Governor Christie continues to attack our clean energy economy and the environment and promote harmful policies through his 2012-13 budget. This is a continuation of the damage done by his last two budgets, hurting the environment and economy.

Again the governor is diverting money from the Clean Energy Fund and the state Department of Environmental Protection to close budget gaps. This budget will negatively impact job creation, public health, and our environment.

The governor is giving tax cuts to millionaires with the money that should be going to clean energy programs and protecting our environment. This not only hurts the environment but our economy and job creation.

The governor is taking $210 million out of the Clean Energy Fund. This money is supposed to be dedicated to energy efficiency, weatherization, and renewable energy. This is the money that gives you a rebate when you buy a new energy efficient appliance or furnace and the governor is taking this money to give a tax cut to millionaires. The fund gets between $240 and $260 million a year so the governor is taking almost all of it.

This fund comes from a small fee on our energy bill that is supposed to be dedicated to these clean energy programs. The governor has already diverted $107 million from the fund in 2011-12. Two years ago $400 million in clean energy monies was diverted from the Clean Energy Fund, the Retail Margin Fund, RGGI and other sources.

The governor is trying to balance his budget on the back of the environment by raiding the Clean Energy Fund. This means not only more pollution, but a loss of jobs in New Jersey. This will cost our state up to 3,000 jobs from energy efficiency programs to installing solar panels.

The DEP currently has 2,877 positions and the governor wants to cut that back to 2,829 under the budget. In 2008 they had 3,400 employees. DEP staff is down by almost 40 percent since the mid-1990’s when the department had 4,400 employees and the operating budget was $329 million in 1995.
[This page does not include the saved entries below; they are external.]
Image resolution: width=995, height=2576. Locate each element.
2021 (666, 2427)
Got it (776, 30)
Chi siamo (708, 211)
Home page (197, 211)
DEP staffing is already at a record low and with the hiring freeze in place many positions remain unfilled as staff retires. There are probably hundreds of positions that are unfilled. While the DEP’s staffing continues to be cut drastically, major programs have been added including clean cars, Highlands, and global warming. With the economy starting to turn around there may not be even be enough staff to write the permits to help get businesses and our economy going.